TASK DESCRIPTION:
Please make an exact transcription of all the data that follows.

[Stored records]
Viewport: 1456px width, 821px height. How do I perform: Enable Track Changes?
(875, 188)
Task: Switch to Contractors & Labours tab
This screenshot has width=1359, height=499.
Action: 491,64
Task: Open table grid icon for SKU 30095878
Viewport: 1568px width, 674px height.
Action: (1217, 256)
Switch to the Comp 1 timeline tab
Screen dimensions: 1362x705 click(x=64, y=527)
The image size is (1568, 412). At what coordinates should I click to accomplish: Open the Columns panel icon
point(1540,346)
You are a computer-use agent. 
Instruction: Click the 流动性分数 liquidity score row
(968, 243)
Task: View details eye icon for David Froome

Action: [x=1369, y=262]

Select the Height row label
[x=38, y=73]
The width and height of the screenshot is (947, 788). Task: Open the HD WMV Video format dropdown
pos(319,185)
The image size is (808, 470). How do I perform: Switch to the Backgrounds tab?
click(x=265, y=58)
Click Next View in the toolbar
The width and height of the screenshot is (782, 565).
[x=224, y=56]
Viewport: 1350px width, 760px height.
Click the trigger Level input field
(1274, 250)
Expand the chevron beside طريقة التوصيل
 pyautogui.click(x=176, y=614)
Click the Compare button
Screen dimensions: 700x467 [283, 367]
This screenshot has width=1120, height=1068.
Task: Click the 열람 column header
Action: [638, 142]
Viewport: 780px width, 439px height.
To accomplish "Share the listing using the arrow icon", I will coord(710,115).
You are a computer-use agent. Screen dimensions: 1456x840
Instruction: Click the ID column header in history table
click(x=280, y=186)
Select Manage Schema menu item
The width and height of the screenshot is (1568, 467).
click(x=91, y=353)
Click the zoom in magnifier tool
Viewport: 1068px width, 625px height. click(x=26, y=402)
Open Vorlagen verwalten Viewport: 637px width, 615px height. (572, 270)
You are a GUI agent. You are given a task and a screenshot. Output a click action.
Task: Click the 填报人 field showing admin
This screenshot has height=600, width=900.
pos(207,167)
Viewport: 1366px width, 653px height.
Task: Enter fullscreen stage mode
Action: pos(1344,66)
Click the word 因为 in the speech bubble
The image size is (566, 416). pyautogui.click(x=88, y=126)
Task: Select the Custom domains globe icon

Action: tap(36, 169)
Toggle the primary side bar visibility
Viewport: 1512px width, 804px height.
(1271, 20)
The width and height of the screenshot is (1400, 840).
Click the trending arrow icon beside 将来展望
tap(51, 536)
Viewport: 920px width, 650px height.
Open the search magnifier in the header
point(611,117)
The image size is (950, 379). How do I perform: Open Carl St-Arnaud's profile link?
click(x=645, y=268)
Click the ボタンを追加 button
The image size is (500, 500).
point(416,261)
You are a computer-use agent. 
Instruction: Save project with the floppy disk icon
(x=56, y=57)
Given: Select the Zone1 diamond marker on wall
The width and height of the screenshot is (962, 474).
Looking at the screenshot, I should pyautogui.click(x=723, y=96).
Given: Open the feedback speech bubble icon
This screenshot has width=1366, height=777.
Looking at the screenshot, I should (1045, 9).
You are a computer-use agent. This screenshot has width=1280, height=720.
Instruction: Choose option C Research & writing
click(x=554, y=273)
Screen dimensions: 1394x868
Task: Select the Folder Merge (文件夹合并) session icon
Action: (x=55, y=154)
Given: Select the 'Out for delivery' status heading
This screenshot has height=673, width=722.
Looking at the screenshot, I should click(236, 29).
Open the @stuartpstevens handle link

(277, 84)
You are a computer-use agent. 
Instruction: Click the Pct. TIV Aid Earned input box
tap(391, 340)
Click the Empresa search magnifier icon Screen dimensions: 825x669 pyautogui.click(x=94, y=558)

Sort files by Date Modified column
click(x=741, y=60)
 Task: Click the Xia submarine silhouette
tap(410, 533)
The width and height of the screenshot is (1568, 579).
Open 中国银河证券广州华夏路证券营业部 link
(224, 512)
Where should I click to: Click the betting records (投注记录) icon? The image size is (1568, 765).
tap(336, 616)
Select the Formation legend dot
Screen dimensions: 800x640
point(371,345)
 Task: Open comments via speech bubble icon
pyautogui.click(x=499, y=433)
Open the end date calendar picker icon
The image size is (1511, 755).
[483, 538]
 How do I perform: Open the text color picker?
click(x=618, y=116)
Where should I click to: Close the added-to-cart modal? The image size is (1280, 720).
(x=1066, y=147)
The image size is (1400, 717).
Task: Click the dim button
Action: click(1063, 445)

REPLY:
Viewport: 1456px width, 821px height. How do I perform: Enable Track Changes?
(875, 188)
Task: Switch to Contractors & Labours tab
This screenshot has width=1359, height=499.
Action: 491,64
Task: Open table grid icon for SKU 30095878
Viewport: 1568px width, 674px height.
Action: (1217, 256)
Switch to the Comp 1 timeline tab
Screen dimensions: 1362x705 click(x=64, y=527)
The image size is (1568, 412). At what coordinates should I click to accomplish: Open the Columns panel icon
point(1540,346)
You are a computer-use agent. 
Instruction: Click the 流动性分数 liquidity score row
(968, 243)
Task: View details eye icon for David Froome

Action: [x=1369, y=262]

Select the Height row label
[x=38, y=73]
The width and height of the screenshot is (947, 788). Task: Open the HD WMV Video format dropdown
pos(319,185)
The image size is (808, 470). How do I perform: Switch to the Backgrounds tab?
click(x=265, y=58)
Click Next View in the toolbar
The width and height of the screenshot is (782, 565).
[x=224, y=56]
Viewport: 1350px width, 760px height.
Click the trigger Level input field
(1274, 250)
Expand the chevron beside طريقة التوصيل
 pyautogui.click(x=176, y=614)
Click the Compare button
Screen dimensions: 700x467 [283, 367]
This screenshot has width=1120, height=1068.
Task: Click the 열람 column header
Action: [638, 142]
Viewport: 780px width, 439px height.
To accomplish "Share the listing using the arrow icon", I will coord(710,115).
You are a computer-use agent. Screen dimensions: 1456x840
Instruction: Click the ID column header in history table
click(x=280, y=186)
Select Manage Schema menu item
The width and height of the screenshot is (1568, 467).
click(x=91, y=353)
Click the zoom in magnifier tool
Viewport: 1068px width, 625px height. click(x=26, y=402)
Open Vorlagen verwalten Viewport: 637px width, 615px height. (572, 270)
You are a GUI agent. You are given a task and a screenshot. Output a click action.
Task: Click the 填报人 field showing admin
This screenshot has height=600, width=900.
pos(207,167)
Viewport: 1366px width, 653px height.
Task: Enter fullscreen stage mode
Action: pos(1344,66)
Click the word 因为 in the speech bubble
The image size is (566, 416). pyautogui.click(x=88, y=126)
Task: Select the Custom domains globe icon

Action: tap(36, 169)
Toggle the primary side bar visibility
Viewport: 1512px width, 804px height.
(1271, 20)
The width and height of the screenshot is (1400, 840).
Click the trending arrow icon beside 将来展望
tap(51, 536)
Viewport: 920px width, 650px height.
Open the search magnifier in the header
point(611,117)
The image size is (950, 379). How do I perform: Open Carl St-Arnaud's profile link?
click(x=645, y=268)
Click the ボタンを追加 button
The image size is (500, 500).
point(416,261)
You are a computer-use agent. 
Instruction: Save project with the floppy disk icon
(x=56, y=57)
Given: Select the Zone1 diamond marker on wall
The width and height of the screenshot is (962, 474).
Looking at the screenshot, I should pyautogui.click(x=723, y=96).
Given: Open the feedback speech bubble icon
This screenshot has width=1366, height=777.
Looking at the screenshot, I should (1045, 9).
You are a computer-use agent. This screenshot has width=1280, height=720.
Instruction: Choose option C Research & writing
click(x=554, y=273)
Screen dimensions: 1394x868
Task: Select the Folder Merge (文件夹合并) session icon
Action: (x=55, y=154)
Given: Select the 'Out for delivery' status heading
This screenshot has height=673, width=722.
Looking at the screenshot, I should click(236, 29).
Open the @stuartpstevens handle link

(277, 84)
You are a computer-use agent. 
Instruction: Click the Pct. TIV Aid Earned input box
tap(391, 340)
Click the Empresa search magnifier icon Screen dimensions: 825x669 pyautogui.click(x=94, y=558)

Sort files by Date Modified column
click(x=741, y=60)
 Task: Click the Xia submarine silhouette
tap(410, 533)
The width and height of the screenshot is (1568, 579).
Open 中国银河证券广州华夏路证券营业部 link
(224, 512)
Where should I click to: Click the betting records (投注记录) icon? The image size is (1568, 765).
tap(336, 616)
Select the Formation legend dot
Screen dimensions: 800x640
point(371,345)
 Task: Open comments via speech bubble icon
pyautogui.click(x=499, y=433)
Open the end date calendar picker icon
The image size is (1511, 755).
[483, 538]
 How do I perform: Open the text color picker?
click(x=618, y=116)
Where should I click to: Close the added-to-cart modal? The image size is (1280, 720).
(x=1066, y=147)
The image size is (1400, 717).
Task: Click the dim button
Action: click(1063, 445)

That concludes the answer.